A food faddist and something of a mystic, Smith slept with his head facing north to keep the mind sharp, while prescribing red wine for most nervous disorders. The very idea of retirement appalled him; he insisted that humans could easily reach one hundred years with the proper mental attitude and medical care. Asked for the secret of his longevity, Smith, who would live to ninety-nine, was typically brief. “Work and keep out of the easy chair,” he said. Anything else? Well, yes, Smith replied with his usual foresight. “Don’t eat too much meat.”
7
THE BELLEVUE AMBULANCE
Read today, a century and a half later, Sanitary Conditions of the City remains a medical tour de force. Combining a researcher’s thirst for data with a moralist’s sense of outrage, it stressed the primacy of public health in the nation’s emerging urban-industrial order. Having written much of the document, as well as the legislation that followed, Stephen Smith had expected New York to become the model for other cities. And that meant finding dedicated professionals to move the agenda forward—much like the young doctors who had done the vital legwork for his survey. Among the top positions to be filled was that of sanitary superintendent, the one formerly used by Tammany to sprinkle patronage among its troops. Smith had a candidate in mind, a former Bellevue intern named Edward Dalton. It would prove an inspired choice—if not in the way that Smith, or anyone else at the time, could have imagined.

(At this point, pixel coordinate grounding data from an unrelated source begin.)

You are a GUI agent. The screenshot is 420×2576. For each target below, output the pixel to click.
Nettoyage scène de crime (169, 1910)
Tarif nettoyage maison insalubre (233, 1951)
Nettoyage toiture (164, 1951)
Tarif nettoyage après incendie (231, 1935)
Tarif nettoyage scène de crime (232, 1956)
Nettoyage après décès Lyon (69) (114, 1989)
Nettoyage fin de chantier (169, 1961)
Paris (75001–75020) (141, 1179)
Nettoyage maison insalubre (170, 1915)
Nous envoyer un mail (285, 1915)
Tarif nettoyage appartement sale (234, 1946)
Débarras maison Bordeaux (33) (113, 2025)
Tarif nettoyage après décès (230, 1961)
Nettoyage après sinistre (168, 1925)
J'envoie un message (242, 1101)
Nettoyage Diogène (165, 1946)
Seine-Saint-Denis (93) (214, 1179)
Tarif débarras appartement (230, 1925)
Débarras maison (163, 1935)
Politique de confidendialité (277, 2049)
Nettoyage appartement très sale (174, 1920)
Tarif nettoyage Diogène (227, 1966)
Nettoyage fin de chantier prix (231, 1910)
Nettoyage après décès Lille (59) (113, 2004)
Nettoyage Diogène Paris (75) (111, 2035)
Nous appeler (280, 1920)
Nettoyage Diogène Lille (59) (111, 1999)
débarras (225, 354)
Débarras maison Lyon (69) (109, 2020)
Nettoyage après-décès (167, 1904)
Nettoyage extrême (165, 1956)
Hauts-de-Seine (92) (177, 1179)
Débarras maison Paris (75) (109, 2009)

Born in Lowell, Massachusetts, in 1834, the son and grandson of physicians, Dalton graduated from Harvard, and then the College of Physicians and Surgeons, before winning a Bellevue internship, where he worked under the formidable trio of Drs. Smith, Frank Hamilton, and Valentine Mott. Small in stature, with thick spectacles and boyish features, he gave “the appearance of extreme delicacy,” his brother recalled, and suffered constantly from illness and disease. When war came in 1861, however, Dalton did what was expected of him, joining the Union Army as a regimental surgeon.
His first tou
r ended quickly. Attached to a New York unit during General McClellan’s failed assault on Richmond, Dalton fell victim to “the unwholesome exhalations of the Chickahominy swamps”—a likely reference to malaria. But he did return to the war in time for the savage fighting at Antietam, where his talent for medical administration caught the eye of those in command. Put in charge of several field hospitals, Dalton wound up supervising “the removal and care of the sick and wounded” in General Ulysses S. Grant’s Army of the Potomac during the final push toward Appomattox. The numbers were astonishing: Dalton’s largest hospital on the James River, an encampment of 1,200 tents spread over two hundred acres, treated close to seventy thousand soldiers enduring battle wounds, dysentery, pneumonia, and other maladies. Never “in the history of the war,” wrote William Howell Reed in his magisterial account of the Union Medical Corps, had anybody run “the complicated machinery of hospital administration…to such perfection.”
And no part of that machinery needed more oiling than battlefield evacuation. The North had entered the Civil War without an ambulance corps because no one believed the conflict would last long enough to justify the expense. This oversight proved catastrophic. For a time, the job of gathering the wounded fell to the lowest elements of the regiment—cooks, drummer boys, and those deemed unfit for combat—using carts, wheelbarrows, anything that moved. In 1862, Surgeon General Hammond had begged the War Department to act, citing “the frightful state of disorder [in] removing the [fallen] from the field.” Having seen the disaster at Bull Run, where hundreds had died of thirst, shock, and exposure, lying untended for days, Hammond convinced General McClellan to form an ambulance corps. Used first at Antietam, it was in full swing by Gettysburg, where close to a thousand horse-drawn wagons, known as “gut-busters” for their painfully rough ride, were on duty round-the-clock.